For a while now, I’ve been trying to turn my bedroom wall into a whiteboard.

My original motivation for doing this was to help map out short stories. My short-story writing process usually involves brainstorming on a piece of paper for a while before writing the story. While pencil and paper are good for this process, I wanted a bigger canvas.

So for a while I seriously considered IdeaPaint. IdeaPaint turns your wall into a whiteboard. However, my walls are textured, and IdeaPaint adapts the texture of the wall it’s on.

Size does matter.

Then, just before Christmas, I learned about Whiteyboard. It’s basically whiteboard wallpaper that you can stick and unstick multiple times (although I don’t plan on moving mine unless I move). It’s inexpensive, and it comes in giant sizes. I opted for the 3 foot x 6 foot version.

Having lived with my Whiteyboard for a month now, I have to say that it is an indispensable part of my brainstorming process. Simply indispensable.

It doesn’t just make the brainstorming and idea development process easier–it literally makes your ideas better. With a giant Whiteyboard on your wall, any idea is fair game because you can erase it whenever you want. So you say yes to more ideas instead of rejecting some ideas outright. You can connect ideas that you may have never connected before. And nothing is all that precise on a whiteboard–while your handwriting is clear, you can’t draw a perfect diagram like that long-haired UPS commercial guy. Everything’s a little sloppy. But that’s what brainstorming is–you’re throwing a lot of undeveloped ideas against the wall to see which ones stick. If you start refining too soon, you’re not leaving room for tangential “ah ha!” moments later.
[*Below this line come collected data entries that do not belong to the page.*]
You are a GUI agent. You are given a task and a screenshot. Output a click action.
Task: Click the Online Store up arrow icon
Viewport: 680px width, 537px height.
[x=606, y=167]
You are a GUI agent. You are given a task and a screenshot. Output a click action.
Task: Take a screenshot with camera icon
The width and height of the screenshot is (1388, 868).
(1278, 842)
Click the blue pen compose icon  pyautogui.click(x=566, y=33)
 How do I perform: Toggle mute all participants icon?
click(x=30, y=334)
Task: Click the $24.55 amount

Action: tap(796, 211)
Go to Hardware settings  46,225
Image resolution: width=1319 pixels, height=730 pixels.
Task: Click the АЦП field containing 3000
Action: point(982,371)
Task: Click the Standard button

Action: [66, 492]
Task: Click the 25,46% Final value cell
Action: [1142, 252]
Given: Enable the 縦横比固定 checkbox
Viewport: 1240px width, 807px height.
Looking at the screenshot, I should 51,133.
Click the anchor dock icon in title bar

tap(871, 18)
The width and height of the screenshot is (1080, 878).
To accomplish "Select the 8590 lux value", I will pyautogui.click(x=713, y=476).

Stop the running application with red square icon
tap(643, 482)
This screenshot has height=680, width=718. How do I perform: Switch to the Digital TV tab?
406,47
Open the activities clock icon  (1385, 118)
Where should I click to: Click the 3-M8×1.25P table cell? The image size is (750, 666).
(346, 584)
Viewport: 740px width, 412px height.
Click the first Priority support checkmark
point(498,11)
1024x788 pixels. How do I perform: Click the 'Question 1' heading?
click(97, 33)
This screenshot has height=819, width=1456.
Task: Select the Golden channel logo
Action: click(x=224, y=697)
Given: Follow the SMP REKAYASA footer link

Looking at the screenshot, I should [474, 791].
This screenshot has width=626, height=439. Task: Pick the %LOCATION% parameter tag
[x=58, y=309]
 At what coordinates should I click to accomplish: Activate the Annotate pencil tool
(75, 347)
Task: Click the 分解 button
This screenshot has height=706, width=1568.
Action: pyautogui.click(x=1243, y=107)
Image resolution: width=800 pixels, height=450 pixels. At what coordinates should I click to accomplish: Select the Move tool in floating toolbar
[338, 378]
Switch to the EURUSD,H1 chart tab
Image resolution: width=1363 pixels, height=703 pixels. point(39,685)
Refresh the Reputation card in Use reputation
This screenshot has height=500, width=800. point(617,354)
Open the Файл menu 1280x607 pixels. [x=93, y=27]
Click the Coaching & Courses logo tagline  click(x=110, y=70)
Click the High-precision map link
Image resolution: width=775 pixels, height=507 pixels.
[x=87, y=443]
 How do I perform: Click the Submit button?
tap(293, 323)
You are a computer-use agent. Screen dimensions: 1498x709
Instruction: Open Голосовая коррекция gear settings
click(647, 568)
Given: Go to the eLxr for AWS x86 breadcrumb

There’s a 7-minute TED talk that proves my point. The talk is about a constructive game challenge involving 20 sticks of spaghetti, 1 foot of tape, some string, and one big marshmallow. Each team gets a few minutes to construct the tallest possible tower that holds the marshmallow at top.

To spoil the talk, it turns out that little kids are way better at this game than MBA and law school students. Why? Because MBA and law school students spend a lot of their time planning how they’re going to build their tower, and then they build one version of it, place the marshmallow on top…and often it crashes on the spot.

Conversely, little kids put the marshmallow first. They build multiple prototypes, many of them sloppy structures that don’t make all that much sense. But they learn as they go because they actually experience how the marshmallow affects the rest of the structure instead of just hypothesizing like the MBA and law students do.

This is what I’m talking about with the Whiteyboard. When you’re brainstorming a big idea (or even a little idea), you’re not constructing a careful, precise plan. You’re all over the place, writing down random stuff that comes to mind and erasing and moving and drawing lines and diagrams and using different color markers. Your idea becomes a living, evolving thing instead of something that’s etched in stone.

I suspected that the Whiteyboard would help me brainstorm, but in truth, it’s far exceeded my expectations. It has freed my mind.

If you are a writer, a thinker, a designer, an artist, a dreamer, a parent, or just someone with a big gap on your wall, go buy a Whiteyboard. You’ll be amazed at what your mind creates.

3 thoughts on “Leadership Tactic #42: Whiteyboard”

  1. Whiteyboard… I know don’t why, but that word makes me giggle. I love their slogan,”Write here. Right now.”

    I kinda wish you went with IdeaPaint. Then you can write stuff all over the house.